There are several factors that may cause the CPU to be underutilized. First, the interpolation is applied on
floating point values, and floating point operations are computationally
expensive.
Secondly, one of the key operations, the floating point to integer
conversion (FTOL) routine, turns out to be the most expensive computation
instruction in the loop [Herf], [de Castro Lopo].
In our base version compiled with Visual
C++, VTune
analyzer results suggest that 50 CPU[2]
cycles are needed for one single FTOL operation, which is outrageous,
considering the wide usage of the FTOL operation in many applications such as
audio, video and graphics processing.
It is mainly because there is no dedicated x86 instructions to do the floating
point to integer conversion. There is an instruction on the chip that does a
conversion (fistpl),
but it respects the chip's current rounding mode. The default rounding mode is
to round the floating point value to the closest integer, as it is required for
all normal operations like addition, subtraction, multiplication etc. So in
order to implement the “correct” version of truncation for the float to int cast, it needs to switch the rounding mode to the
truncation mode before call to fistpl and once the conversion is finished, the mode needs
to be switched back.
A typical assembly interpretation of the FTOL operation is shown as below.
fnstcw -2(%ebp) ;
store FPU control word
movw -2(%ebp),%di ; move FPU
control word to di register
orw $3072,%di ; modify di
movw %di,-4(%ebp) ; move di to
the stack
fldcw -4(%ebp) ;
load same value from stack into FPU control word
fistpl -8(%ebp) ;
store floating point value as an integer on the stack
movl -8(%ebp),%eax ; move the
integer value from stack to eax
fldcw -2(%ebp) ;
restore FPU control word
The instruction which causes the real damage is fldcw (FPU load control word).
Whenever the FPU encounters this instruction it flushes its pipeline and loads
the control word before continuing operation. The FPUs
of modern CPUs like the Pentium III, Pentium IV and AMD Athlon
rely on deep pipelines to achieve higher peak performance. So this piece of
code reduces the floating point performance of the CPU to level of a
non-pipelined FPU. Also another important instruction fistpl that does the actual
conversion work also requires about 6 CPU cycles to complete.
There is also significant performance difference between the Visual C++ compiled version and the GCC compiled version. We found out that Visual C++ defines the FTOL routine in
standard library and the function call is not in-lined, which results in significant
function call overhead, while in GCC,
the FTOL function is in-lined. But overall the floating point to integer
conversion is still quite a bit expensive.

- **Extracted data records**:
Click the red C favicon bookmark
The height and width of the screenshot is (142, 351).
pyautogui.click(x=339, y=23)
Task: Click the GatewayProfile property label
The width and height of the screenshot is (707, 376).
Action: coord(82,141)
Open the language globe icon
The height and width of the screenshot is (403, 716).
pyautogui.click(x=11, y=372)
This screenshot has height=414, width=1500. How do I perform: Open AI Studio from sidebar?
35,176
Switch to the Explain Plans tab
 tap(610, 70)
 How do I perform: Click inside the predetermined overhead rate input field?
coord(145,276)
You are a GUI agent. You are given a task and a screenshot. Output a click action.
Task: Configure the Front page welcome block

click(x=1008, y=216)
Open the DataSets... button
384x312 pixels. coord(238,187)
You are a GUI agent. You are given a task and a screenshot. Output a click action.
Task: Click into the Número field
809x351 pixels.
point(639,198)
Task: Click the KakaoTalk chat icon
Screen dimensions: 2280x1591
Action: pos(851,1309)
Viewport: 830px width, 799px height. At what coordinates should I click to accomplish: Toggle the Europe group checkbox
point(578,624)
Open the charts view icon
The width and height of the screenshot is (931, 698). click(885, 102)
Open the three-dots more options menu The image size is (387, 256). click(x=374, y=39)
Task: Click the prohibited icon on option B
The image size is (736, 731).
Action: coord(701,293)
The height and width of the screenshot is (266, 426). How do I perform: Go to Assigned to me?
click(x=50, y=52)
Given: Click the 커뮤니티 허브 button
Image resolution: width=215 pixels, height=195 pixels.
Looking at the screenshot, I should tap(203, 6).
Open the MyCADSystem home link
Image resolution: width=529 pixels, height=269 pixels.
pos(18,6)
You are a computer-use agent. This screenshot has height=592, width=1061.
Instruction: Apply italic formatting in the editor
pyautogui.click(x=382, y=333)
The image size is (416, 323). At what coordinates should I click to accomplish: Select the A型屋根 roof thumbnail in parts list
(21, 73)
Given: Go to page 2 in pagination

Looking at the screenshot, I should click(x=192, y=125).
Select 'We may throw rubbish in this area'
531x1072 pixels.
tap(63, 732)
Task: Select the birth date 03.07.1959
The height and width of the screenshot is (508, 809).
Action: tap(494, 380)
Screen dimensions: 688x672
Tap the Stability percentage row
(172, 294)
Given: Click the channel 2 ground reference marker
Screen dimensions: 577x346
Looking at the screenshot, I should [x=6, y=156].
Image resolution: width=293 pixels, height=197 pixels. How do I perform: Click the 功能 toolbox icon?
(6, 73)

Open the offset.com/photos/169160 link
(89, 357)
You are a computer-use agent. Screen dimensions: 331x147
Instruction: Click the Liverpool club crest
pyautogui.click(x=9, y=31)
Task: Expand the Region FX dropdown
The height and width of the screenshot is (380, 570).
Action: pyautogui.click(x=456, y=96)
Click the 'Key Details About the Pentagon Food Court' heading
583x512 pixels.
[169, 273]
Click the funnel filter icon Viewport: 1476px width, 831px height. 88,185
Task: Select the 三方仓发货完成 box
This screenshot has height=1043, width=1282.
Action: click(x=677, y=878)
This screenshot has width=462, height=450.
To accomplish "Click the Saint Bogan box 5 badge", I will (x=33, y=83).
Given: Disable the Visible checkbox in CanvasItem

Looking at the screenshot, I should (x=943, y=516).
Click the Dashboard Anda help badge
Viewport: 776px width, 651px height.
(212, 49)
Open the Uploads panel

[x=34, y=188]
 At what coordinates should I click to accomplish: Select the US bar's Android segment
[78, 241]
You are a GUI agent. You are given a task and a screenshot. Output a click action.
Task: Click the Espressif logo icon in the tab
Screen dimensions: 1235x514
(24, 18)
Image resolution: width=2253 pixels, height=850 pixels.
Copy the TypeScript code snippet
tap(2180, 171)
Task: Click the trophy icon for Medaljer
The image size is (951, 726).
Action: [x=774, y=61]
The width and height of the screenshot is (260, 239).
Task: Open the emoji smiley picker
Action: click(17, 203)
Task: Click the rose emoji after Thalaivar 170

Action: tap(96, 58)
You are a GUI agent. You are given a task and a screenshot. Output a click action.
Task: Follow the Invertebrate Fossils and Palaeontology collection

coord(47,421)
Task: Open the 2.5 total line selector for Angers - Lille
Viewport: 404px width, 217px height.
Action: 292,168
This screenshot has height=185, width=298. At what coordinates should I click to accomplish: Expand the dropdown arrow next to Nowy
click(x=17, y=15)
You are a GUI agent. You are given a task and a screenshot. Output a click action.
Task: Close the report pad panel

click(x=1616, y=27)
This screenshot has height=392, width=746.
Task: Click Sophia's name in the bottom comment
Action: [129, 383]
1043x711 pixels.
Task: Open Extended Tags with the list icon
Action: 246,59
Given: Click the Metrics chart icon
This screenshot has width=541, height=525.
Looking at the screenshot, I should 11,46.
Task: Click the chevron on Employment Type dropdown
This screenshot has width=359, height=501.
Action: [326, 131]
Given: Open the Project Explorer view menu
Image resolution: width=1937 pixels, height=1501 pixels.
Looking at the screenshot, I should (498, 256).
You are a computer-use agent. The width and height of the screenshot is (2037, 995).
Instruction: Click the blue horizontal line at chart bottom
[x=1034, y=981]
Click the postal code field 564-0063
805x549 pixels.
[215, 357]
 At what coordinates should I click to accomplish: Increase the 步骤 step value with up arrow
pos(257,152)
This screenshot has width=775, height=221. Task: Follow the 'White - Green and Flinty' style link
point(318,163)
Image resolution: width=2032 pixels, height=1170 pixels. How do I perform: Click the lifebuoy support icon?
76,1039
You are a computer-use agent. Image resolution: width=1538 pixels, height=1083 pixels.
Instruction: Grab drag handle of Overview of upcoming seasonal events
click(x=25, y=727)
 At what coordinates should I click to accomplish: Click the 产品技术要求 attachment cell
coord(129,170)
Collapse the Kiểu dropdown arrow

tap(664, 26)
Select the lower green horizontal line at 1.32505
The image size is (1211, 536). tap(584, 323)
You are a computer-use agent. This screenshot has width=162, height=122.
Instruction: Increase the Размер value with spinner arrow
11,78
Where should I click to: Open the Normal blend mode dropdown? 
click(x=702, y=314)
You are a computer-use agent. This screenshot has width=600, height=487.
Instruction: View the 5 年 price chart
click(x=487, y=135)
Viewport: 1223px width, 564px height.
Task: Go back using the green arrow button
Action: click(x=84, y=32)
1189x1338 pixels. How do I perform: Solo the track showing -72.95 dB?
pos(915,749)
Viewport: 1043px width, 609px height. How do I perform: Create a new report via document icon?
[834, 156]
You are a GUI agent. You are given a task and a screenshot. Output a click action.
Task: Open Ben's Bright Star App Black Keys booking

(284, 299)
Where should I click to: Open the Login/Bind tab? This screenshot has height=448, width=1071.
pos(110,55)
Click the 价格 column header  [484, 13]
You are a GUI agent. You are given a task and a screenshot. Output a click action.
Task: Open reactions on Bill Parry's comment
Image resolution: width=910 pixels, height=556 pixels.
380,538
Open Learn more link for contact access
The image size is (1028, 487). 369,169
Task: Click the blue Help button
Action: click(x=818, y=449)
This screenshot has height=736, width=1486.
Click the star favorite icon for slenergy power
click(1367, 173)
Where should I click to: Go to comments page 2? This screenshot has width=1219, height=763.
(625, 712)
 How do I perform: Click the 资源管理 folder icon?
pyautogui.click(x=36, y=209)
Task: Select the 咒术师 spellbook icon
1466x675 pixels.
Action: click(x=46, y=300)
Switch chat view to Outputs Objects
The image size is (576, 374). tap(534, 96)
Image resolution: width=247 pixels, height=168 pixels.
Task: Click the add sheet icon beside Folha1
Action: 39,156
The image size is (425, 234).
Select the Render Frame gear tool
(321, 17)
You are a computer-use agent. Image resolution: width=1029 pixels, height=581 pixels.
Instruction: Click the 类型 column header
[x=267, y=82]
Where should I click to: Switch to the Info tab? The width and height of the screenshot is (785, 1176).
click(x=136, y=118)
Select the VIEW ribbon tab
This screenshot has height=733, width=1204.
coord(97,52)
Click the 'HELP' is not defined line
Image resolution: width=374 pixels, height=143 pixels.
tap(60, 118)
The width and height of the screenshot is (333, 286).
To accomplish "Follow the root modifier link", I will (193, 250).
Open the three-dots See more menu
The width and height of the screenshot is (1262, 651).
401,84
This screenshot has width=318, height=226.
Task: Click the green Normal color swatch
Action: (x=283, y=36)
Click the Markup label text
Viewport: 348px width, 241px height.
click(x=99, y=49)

- **Written tasks**:
**a.** According to the passage on floating point to integer conversion, about how many CPU cycles does the fistpl instruction need to complete?
**b.** Write what comes next in the passage on floating point to integer conversion, following on from its final sentence.

- **Results**:
**a.** About 6 CPU cycles.

**b.**
The third factor that should be noticed is the critical path in the loop. Considering the dependencies between each operation, the floating point multiplication in the interpolation must wait for the outcome of the corresponding table lookups, and table lookups must wait for the floating point to integer conversion. This chain of dependencies may leave the CPU underutilized.
Having
characterized the performance of the table-lookup oscillator code and
identified the bottlenecks, we proceeded to optimize the code. Since the floating point to integer
conversion took significant amount of execution time, we first attempted to
find a more optimized alternative to the compiler provided conversion routine.
Survey of
the floating point conversion topic revealed that there are several
alternatives. We will describe each of
these alternatives separately.
Analysis of
the critical loop shows that it is possible to re-write the code without using
floating point to integer conversion.
Indeed, the conversion is needed for variable phase. phase is incremented by a constant amount phase_inc every iteration of the loop.
Thus, by separating both phase and phase_inc into integer and decimal-only parts, and performing
the necessary arithmetic individually on each part, we can easily avoid
floating point to integer conversion.
All we need to do is ensure that decimal part overflow is handled, and
since overflow can only be 0 or 1, the overhead of overflow handling is only
one branch operation. While this
solution is very efficient, it is not as general. For example, if any part of the computation
of variable phase required floating point multiplication or several
additions in a sequence, handling overflow would not be so easy.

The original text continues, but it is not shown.